Data for review:
_____

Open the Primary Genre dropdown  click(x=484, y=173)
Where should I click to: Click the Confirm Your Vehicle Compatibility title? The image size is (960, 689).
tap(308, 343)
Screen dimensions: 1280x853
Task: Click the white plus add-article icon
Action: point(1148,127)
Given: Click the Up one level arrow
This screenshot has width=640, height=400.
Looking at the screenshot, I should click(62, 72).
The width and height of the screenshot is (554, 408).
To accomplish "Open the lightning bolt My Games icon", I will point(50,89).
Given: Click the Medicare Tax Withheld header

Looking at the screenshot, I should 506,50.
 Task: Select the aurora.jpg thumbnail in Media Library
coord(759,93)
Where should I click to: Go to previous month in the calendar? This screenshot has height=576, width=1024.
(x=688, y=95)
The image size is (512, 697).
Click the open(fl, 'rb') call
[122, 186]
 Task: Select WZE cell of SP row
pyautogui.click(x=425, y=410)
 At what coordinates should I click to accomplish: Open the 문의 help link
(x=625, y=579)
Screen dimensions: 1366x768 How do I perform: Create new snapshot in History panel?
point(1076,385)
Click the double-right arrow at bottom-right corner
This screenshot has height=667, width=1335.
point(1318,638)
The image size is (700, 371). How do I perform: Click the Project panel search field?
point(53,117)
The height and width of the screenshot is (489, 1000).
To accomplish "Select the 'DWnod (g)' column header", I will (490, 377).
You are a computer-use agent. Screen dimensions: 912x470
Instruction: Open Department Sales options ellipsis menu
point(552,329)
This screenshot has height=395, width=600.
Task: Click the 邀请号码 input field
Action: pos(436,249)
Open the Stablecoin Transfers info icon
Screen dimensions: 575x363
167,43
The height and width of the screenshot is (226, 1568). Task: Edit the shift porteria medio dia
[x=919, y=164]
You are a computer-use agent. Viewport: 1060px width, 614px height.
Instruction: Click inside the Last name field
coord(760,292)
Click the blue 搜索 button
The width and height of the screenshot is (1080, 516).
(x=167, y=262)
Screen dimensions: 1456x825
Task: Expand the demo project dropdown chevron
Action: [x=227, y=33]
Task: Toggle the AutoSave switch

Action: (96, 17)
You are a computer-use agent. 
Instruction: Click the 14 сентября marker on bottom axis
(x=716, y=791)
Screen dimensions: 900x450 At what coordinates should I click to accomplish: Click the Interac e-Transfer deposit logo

_____

Task: Every line in the listing above that mentions "arrow" should be returned.

Your response:
Given: Click the Up one level arrow
Click the double-right arrow at bottom-right corner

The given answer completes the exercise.